Cascais, cujo centro foi até há apenas um par de décadas um coração
palpitante onde todos se encontravam e trocavam utilidades várias,
transformou-se numa área que ninguém, além de desprevenidos turistas,
frequenta.
Um cidadão de Cascais desce e sobe a rua Direita, o Largo Camões, a
Valbom ou o Visconde da Luz ocasionalmente, quando algo de premente a
isso o obriga e, se tem a infelicidade de parar para um café, paga-o
como se de um ignorante estrangeiro se tratasse.
O centro passou a ser um local em que os quarteirões se transformaram em
gigantescas rotundas, com o trânsito a passar atabalhoadamente da
entrada para a saída do burgo, sem muitas alternativas para parar ou
estacionar, a menos que se tenha uma carteira cheia e capaz de assumir o
pagamento mínimo de um carro parado nos locais de estacionamento que
invadiram tudo, tornando impossível que uma rua tenha alguma vez dois
sentidos.
Não se julgue, no entanto, que o centro melhorou exponencialmente com
estas medidas, porque quem tenta por ali passar de carro vê-se em palpos
de aranha para se desenvencilhar do trânsito, com um surpreendente
número de carrinhas e camiões de descargas a dificultar a passagem a
qualquer hora e em qualquer lugar.
As caravanas de autocarros turísticos que estacionam em todas as vias
também são uma praga que, com certeza, merecia melhor solução do que
ocupar a frente da baía e da Cidadela, ou outros locais com vista que
deviam ser mantidos livres para usufruto de todos.

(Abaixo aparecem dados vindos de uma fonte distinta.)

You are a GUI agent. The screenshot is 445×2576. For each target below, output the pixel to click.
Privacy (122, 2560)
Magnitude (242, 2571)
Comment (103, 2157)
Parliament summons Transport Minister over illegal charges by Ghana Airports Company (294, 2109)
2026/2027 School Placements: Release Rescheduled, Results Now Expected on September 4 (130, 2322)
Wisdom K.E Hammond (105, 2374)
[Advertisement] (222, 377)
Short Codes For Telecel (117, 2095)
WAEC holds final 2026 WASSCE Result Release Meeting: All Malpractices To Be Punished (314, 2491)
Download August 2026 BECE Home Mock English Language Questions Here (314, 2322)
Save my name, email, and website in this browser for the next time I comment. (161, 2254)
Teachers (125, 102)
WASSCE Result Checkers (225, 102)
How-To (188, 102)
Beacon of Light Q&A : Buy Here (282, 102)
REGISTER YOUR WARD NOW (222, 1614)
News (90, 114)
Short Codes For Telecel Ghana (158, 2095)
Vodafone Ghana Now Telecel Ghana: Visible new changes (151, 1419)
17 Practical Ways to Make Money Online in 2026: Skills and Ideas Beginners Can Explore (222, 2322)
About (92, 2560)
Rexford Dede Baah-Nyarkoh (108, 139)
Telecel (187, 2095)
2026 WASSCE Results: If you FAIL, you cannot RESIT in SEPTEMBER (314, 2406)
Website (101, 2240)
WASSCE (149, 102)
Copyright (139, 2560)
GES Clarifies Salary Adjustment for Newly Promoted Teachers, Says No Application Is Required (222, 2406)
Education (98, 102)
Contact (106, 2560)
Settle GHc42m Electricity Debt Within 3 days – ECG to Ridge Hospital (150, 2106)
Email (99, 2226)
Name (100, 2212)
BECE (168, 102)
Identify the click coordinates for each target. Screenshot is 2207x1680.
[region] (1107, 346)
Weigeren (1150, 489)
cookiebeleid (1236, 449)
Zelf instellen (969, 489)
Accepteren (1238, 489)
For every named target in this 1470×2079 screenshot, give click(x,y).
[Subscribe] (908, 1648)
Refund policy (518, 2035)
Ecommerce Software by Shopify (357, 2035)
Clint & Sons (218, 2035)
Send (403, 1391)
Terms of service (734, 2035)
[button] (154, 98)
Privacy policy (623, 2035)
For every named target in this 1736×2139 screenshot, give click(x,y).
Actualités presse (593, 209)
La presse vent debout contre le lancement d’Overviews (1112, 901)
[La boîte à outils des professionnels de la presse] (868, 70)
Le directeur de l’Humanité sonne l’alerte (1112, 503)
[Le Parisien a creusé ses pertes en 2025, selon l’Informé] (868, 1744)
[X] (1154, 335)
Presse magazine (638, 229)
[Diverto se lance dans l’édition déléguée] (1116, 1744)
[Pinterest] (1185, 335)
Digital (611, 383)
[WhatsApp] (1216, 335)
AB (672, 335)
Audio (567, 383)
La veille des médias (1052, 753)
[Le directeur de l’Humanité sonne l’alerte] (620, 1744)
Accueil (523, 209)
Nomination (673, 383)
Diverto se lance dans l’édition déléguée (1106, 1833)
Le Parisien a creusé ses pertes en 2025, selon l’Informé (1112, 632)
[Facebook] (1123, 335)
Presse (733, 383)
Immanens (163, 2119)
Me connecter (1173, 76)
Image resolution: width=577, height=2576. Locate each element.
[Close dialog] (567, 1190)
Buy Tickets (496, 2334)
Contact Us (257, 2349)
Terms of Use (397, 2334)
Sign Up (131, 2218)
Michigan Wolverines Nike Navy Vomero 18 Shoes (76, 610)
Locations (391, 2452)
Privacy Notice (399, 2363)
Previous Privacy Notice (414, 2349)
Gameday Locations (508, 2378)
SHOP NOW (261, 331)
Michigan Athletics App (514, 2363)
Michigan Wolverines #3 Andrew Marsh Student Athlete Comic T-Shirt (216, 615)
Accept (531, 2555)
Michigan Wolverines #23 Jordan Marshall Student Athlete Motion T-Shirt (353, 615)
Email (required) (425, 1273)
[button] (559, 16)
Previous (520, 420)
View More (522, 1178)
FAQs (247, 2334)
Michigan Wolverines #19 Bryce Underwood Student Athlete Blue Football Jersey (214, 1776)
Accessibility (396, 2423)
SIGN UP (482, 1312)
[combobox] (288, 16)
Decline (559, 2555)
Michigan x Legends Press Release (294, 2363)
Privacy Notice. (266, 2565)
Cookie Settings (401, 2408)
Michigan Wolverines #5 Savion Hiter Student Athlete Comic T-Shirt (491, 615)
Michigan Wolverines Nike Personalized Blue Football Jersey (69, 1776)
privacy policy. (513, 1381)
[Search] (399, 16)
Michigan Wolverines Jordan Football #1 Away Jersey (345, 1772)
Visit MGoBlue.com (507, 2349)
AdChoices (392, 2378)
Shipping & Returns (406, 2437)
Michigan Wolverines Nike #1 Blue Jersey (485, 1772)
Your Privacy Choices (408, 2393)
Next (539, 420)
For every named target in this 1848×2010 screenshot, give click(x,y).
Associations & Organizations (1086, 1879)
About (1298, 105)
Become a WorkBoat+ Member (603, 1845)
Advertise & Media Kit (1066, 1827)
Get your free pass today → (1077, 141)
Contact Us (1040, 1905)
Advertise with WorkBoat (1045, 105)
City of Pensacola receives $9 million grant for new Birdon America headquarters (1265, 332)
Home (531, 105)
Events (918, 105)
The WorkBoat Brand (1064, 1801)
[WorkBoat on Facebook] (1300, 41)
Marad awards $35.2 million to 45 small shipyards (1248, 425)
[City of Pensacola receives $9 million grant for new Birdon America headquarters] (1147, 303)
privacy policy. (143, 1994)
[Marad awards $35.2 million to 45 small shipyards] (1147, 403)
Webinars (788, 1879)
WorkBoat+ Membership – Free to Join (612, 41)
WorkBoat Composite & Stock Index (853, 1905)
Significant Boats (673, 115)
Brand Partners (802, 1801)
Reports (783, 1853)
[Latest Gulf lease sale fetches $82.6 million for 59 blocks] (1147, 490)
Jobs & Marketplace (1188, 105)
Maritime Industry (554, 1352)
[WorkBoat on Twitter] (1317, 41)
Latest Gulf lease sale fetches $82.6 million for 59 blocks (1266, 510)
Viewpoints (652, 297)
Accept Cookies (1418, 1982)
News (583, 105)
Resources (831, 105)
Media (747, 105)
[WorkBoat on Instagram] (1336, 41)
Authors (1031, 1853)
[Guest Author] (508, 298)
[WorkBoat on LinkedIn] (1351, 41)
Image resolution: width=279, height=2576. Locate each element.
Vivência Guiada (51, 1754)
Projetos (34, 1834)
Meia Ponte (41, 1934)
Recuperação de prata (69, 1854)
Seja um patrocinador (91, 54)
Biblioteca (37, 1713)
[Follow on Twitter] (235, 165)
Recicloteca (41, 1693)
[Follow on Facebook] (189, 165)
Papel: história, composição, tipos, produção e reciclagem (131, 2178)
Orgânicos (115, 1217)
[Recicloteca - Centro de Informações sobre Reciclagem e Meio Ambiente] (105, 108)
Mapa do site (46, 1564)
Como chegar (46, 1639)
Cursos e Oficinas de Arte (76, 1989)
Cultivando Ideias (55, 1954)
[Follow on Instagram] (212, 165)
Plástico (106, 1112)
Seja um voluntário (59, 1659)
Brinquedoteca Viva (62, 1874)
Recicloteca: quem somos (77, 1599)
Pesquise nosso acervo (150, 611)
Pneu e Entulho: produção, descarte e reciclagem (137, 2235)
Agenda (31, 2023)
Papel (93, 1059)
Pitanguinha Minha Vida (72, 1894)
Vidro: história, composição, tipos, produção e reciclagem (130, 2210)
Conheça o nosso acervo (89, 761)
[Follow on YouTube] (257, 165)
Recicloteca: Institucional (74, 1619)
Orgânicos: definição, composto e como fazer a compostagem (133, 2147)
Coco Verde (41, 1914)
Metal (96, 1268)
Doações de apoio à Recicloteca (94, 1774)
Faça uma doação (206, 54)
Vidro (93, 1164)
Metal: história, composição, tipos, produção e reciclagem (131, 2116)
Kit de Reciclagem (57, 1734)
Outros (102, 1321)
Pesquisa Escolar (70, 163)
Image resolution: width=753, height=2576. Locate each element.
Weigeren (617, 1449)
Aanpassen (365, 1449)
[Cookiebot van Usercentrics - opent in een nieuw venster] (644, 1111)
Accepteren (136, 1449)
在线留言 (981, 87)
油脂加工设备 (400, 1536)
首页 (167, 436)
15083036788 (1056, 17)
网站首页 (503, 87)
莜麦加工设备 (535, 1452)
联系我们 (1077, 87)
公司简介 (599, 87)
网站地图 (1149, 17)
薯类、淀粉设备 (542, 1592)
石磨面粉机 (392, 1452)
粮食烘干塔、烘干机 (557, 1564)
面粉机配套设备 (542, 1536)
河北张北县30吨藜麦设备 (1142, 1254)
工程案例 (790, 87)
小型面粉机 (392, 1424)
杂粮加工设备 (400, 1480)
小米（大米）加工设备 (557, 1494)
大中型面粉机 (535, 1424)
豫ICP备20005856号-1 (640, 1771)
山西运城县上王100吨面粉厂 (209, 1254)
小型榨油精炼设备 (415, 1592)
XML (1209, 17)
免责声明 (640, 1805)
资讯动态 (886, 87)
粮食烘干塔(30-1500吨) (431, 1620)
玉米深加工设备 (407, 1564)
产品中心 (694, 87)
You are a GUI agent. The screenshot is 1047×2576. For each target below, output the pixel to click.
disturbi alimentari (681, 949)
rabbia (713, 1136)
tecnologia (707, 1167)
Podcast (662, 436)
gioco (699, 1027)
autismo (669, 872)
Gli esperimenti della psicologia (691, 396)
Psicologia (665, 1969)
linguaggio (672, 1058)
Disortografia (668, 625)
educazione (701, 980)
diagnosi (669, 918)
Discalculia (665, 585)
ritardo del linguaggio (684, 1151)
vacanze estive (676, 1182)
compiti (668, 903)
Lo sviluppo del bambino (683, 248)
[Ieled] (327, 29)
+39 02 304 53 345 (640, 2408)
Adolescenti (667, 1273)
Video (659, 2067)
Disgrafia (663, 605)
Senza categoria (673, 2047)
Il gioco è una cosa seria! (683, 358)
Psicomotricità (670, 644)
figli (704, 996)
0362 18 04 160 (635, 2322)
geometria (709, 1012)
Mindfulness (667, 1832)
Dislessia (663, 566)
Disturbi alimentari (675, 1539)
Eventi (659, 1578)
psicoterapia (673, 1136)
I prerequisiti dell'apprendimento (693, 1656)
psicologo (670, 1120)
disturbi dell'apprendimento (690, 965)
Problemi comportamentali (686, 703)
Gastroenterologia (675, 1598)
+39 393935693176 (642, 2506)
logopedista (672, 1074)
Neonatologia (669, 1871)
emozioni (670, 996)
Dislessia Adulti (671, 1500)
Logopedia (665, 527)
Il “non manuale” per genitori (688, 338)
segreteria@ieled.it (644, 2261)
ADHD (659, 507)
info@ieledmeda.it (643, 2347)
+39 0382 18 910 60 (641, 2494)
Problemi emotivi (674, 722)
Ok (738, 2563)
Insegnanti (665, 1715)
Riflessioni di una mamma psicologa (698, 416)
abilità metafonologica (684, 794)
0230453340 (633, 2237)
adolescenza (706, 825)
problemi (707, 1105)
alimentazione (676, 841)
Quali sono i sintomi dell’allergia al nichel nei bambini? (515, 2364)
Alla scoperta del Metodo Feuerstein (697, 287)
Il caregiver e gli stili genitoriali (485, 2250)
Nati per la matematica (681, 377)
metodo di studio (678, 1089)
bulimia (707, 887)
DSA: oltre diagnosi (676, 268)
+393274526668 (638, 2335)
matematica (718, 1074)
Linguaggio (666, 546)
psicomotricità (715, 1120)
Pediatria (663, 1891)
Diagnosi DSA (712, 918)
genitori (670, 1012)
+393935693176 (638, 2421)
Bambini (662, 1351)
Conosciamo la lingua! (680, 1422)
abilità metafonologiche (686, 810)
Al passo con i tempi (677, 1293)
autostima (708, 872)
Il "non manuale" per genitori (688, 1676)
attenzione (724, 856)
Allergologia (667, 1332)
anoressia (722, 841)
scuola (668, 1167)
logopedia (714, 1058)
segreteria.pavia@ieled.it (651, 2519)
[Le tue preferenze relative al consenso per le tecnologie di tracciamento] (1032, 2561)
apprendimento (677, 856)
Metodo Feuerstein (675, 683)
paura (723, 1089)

Não foram pensadas as melhores soluções para o centro histórico de
Cascais e, surpreendentemente, o poder instituído e a oposição insistem,
depois de provas dadas em contrário, que impedir um fluxo normal de
cidadãos a essa área esvaziou-a de interesse, uma vez que não são os
edifícios, as calçadas, as palmeiras e a beira-mar que fazem a beleza de
um local, se não os seus observadores e a empatia que criam com os
locais.
O centro de Cascais tornou-se, portanto, o Shopping Cascais, onde as
pessoas estacionam de graça, fazem compras, tomam café, comem o que lhes
apetece, passeiam sem torcer os tornozelos na calçada esburacada, pagam
as suas contas e regressam a casa em segurança. Ou o espantoso Cascais
Vila, casado com o tenebroso terminal de autocarros e a
inexplicavelmente suja e insegura passagem subterrânea que vem da
estação de comboios.
Quando impedidas de gozar de forma livre um local, as pessoas encontram
outros e fazem muitos quilómetros para se afastarem do que as sufoca.
O centro histórico da vila mais bem cotada do País tornou-se numa
passagem para turistas e carteiristas, estes últimos na sua condição
oficial de delinquentes ou de policiadores do bem público maior, que já
ninguém sabe exactamente o que é nem onde está, depois de curtas e
inexplicáveis passagens por cofres públicos.
Tentar obrigar as pessoas a pagar por uma riqueza, uma beleza e uma
história que são elas que fazem, enquanto observadoras e participantes
desses fenómenos, é um conceito fútil e, portanto, destruidor.
O coração das cidades só bate através do coração dos seus cidadãos.
Impedi-los de se sentirem bem e livres nos centros que eles criaram e a
que deram vida é fazer fugir a alma de qualquer local.